Les scientifiques écossais font face à une situation alarmante : le virus Usutu, un agent pathogène tropical, entraîne la mort d'un grand nombre d'oiseaux sur l'île d'Arran. Ce virus, transporté par le moustique Culex pipiens, colonisateur récent du territoire en raison du réchauffement climatique, n’était pas attendu dans ces régions.
Des chercheurs de l'université de Glasgow, munis de pièges à moustiques, sillonnent la campagne écossaise à la recherche de cet insecte souvent méconnu, responsable de cette épidémie aviaire. Initialement identifié en avril, le virus Usutu se propage désormais bien au-delà de ses zones d’origine habituelles, comme l’a rapporté Le Monde.
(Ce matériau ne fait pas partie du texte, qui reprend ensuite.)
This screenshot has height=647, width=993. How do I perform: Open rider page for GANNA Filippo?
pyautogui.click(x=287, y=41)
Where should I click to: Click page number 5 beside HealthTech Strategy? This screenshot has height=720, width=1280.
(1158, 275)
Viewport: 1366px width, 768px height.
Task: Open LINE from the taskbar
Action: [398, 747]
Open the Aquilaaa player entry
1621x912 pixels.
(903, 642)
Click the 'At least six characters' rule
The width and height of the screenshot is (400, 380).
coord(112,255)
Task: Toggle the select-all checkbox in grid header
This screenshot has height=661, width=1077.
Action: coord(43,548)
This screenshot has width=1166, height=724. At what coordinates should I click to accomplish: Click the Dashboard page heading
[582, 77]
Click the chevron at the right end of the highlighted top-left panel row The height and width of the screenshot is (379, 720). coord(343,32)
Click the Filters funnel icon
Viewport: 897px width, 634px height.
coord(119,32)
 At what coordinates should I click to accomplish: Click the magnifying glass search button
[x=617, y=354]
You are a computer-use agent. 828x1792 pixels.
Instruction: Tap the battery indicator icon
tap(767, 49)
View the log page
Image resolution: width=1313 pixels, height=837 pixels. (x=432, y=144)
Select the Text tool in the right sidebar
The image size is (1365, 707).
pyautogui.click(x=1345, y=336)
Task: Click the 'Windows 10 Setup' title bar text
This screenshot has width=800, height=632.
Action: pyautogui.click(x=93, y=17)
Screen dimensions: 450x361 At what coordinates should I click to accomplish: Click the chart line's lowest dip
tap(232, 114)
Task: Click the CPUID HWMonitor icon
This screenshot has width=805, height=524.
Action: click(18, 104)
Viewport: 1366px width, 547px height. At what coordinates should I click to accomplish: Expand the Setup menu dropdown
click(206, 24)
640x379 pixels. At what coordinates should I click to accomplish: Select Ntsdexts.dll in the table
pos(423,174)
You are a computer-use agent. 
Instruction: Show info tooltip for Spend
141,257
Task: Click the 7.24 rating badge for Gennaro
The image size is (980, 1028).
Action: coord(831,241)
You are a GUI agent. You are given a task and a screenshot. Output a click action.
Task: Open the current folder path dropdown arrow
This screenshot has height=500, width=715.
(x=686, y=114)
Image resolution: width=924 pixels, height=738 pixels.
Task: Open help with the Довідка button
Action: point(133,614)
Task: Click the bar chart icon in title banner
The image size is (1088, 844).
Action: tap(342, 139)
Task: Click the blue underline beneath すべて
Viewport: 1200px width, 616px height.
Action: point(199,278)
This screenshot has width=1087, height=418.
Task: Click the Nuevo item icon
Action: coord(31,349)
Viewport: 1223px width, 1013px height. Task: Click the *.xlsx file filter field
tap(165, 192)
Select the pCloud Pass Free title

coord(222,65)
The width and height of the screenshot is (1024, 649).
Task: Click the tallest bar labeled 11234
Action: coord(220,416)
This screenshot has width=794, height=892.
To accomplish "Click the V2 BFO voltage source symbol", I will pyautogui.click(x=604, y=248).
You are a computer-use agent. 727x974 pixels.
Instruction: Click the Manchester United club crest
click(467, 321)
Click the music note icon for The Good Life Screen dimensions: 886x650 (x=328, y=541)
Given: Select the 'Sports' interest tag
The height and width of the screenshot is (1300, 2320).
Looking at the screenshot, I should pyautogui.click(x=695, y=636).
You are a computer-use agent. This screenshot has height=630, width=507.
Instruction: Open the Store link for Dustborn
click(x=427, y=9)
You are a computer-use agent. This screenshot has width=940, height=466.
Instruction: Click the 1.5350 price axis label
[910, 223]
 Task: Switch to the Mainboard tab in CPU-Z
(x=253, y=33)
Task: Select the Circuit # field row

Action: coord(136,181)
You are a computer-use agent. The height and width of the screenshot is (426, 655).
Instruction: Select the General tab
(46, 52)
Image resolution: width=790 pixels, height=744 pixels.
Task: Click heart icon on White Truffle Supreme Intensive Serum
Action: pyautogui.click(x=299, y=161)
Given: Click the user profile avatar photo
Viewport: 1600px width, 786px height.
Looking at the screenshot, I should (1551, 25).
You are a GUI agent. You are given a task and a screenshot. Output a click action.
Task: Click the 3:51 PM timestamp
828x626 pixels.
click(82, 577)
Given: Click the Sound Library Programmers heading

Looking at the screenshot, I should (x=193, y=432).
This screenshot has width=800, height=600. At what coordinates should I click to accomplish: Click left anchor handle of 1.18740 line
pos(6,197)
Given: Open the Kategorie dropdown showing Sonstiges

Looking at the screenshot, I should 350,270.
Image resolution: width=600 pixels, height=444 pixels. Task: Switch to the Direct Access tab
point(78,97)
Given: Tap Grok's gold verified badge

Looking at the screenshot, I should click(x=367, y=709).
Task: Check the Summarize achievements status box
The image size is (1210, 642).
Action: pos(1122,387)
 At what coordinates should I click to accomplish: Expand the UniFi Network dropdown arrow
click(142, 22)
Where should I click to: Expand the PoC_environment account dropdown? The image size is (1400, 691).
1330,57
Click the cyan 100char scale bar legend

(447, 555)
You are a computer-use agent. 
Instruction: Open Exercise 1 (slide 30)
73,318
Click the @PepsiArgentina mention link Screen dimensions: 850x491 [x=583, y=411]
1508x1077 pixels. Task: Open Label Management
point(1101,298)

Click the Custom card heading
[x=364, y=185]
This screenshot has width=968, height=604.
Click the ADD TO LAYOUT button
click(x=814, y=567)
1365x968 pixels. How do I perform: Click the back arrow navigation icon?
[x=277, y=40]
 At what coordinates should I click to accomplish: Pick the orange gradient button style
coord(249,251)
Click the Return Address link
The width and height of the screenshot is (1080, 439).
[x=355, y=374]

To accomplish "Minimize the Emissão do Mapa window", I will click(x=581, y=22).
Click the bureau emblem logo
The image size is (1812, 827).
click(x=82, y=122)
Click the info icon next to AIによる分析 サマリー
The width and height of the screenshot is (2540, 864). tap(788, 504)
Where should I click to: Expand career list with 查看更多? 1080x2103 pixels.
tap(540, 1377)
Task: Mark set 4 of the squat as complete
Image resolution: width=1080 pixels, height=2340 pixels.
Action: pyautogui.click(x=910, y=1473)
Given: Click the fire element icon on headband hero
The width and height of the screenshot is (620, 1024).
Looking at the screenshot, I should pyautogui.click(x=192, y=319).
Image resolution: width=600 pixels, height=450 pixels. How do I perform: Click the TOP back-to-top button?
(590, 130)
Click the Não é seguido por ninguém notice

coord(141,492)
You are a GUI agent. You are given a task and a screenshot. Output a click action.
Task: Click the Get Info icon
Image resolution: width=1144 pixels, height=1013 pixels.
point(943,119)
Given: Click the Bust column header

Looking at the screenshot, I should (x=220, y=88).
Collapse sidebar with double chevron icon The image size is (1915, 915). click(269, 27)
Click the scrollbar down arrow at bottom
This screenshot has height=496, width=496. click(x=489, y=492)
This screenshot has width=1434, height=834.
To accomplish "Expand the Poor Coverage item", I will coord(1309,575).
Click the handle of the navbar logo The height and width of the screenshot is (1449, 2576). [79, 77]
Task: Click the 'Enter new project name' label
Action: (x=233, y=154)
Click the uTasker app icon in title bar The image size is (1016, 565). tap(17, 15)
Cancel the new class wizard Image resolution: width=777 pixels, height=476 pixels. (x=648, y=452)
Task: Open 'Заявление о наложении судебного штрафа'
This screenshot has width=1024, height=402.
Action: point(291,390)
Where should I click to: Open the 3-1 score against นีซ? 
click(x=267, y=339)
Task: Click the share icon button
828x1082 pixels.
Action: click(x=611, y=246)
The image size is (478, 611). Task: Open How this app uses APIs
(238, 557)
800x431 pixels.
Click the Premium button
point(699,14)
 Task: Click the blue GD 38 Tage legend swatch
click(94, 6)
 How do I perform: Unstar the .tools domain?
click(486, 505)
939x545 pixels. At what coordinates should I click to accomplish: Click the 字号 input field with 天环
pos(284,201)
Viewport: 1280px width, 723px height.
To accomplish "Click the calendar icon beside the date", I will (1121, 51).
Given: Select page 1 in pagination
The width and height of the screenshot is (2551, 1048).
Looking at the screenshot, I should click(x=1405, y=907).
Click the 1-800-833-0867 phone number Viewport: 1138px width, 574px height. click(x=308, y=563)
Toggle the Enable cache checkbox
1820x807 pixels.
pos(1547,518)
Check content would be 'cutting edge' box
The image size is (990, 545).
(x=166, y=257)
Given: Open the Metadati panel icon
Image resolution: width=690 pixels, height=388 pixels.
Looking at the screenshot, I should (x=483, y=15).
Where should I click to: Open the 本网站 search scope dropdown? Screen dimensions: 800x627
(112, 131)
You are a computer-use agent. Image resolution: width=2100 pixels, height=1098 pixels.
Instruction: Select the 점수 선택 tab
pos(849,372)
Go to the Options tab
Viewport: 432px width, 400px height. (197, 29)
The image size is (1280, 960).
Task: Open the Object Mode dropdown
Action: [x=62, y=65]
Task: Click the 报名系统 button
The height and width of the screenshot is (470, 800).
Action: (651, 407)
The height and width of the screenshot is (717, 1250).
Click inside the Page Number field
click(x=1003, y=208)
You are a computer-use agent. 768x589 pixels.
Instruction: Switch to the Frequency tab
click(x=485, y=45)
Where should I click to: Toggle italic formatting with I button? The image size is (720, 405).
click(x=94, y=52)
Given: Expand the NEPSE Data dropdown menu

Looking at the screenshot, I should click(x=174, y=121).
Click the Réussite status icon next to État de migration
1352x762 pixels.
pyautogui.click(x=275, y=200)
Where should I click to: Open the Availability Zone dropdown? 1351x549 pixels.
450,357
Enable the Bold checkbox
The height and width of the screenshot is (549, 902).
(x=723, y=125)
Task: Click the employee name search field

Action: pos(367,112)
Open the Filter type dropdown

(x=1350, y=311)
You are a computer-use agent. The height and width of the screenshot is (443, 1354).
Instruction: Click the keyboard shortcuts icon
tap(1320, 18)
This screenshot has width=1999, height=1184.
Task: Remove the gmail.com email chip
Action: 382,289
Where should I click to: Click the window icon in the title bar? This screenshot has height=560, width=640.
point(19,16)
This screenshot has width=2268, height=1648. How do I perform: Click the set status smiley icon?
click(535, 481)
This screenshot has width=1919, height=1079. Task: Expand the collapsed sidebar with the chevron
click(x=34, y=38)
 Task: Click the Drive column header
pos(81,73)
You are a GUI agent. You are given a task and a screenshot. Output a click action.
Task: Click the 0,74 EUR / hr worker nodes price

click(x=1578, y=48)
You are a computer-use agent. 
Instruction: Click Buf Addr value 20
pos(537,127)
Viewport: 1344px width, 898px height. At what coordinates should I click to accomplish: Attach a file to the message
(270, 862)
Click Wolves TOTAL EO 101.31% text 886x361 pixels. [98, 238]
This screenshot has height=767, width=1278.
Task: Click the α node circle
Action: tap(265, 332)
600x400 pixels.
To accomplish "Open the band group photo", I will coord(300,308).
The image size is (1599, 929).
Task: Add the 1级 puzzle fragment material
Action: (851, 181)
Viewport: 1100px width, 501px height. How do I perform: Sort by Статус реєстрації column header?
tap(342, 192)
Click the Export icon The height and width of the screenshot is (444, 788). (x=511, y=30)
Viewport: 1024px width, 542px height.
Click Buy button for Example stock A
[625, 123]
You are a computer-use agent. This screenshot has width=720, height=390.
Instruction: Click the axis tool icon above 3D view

La détection du virus est intervenue après que des habitants d'Arran aient remarqué des merles présentant des symptômes inquiétants tels que la désorientation et un manque d'appétit. Une vétérinaire a fait analyser les carcasses d'oiseaux, confirmant le diagnostic : ils avaient été victimes du virus.
Une progression vers le nord
Le virus Usutu, apparu en Afrique en 1959, a commencé à se répandre en Europe depuis les années 2000. Ce n'est que récemment qu'il a atteint l'Écosse. Heather Ferguson, professeure d'écologie des maladies infectieuses, souligne la rapidité de ces changements : « Si l’on m’avait demandé il y a dix ans, j’aurais pensé que jamais je ne verrais cela de mon vivant. » La prolifération de Culex pipiens se produit alors que les températures en Écosse atteignent des niveaux optimaux pour la survie de ces moustiques. En 2025, l’année la plus chaude jamais enregistrée, a vu des températures locales frôler les 32,2 °C.
Ce phénomène constitue un signal d'alarme pour la biodiversité, car le risque d'épidémie chez les humains demeure, bien que limité pour le moment. En effet, selon une étude publiée dans la revue Viruses, seulement 235 cas d'infection chez l'homme ont été rapportés jusqu'à présent. Mais, comme le souligne la chercheuse, d'autres régions d'Europe montrent que l'Usutu peut être le précurseur de virus plus mortels, comme le virus du Nil occidental.
Des conditions favorables à la transmission
Les chercheurs mettent en avant l'importance des températures plus élevées qui favorisent la prolifération des moustiques et leur capacité à transmettre des pathogènes. Émilie Pondeville, chercheuse à l'université de Glasgow, explique : « Par temps froid, les moustiques ne transmettent pas de maladies car les conditions sont invalidantes pour la survie du virus. » Les biologistes s'inquiètent déjà des conséquences tragiques que l'Usutu pourrait avoir sur différentes espèces d'oiseaux, déjà affectées dans d'autres régions d'Europe.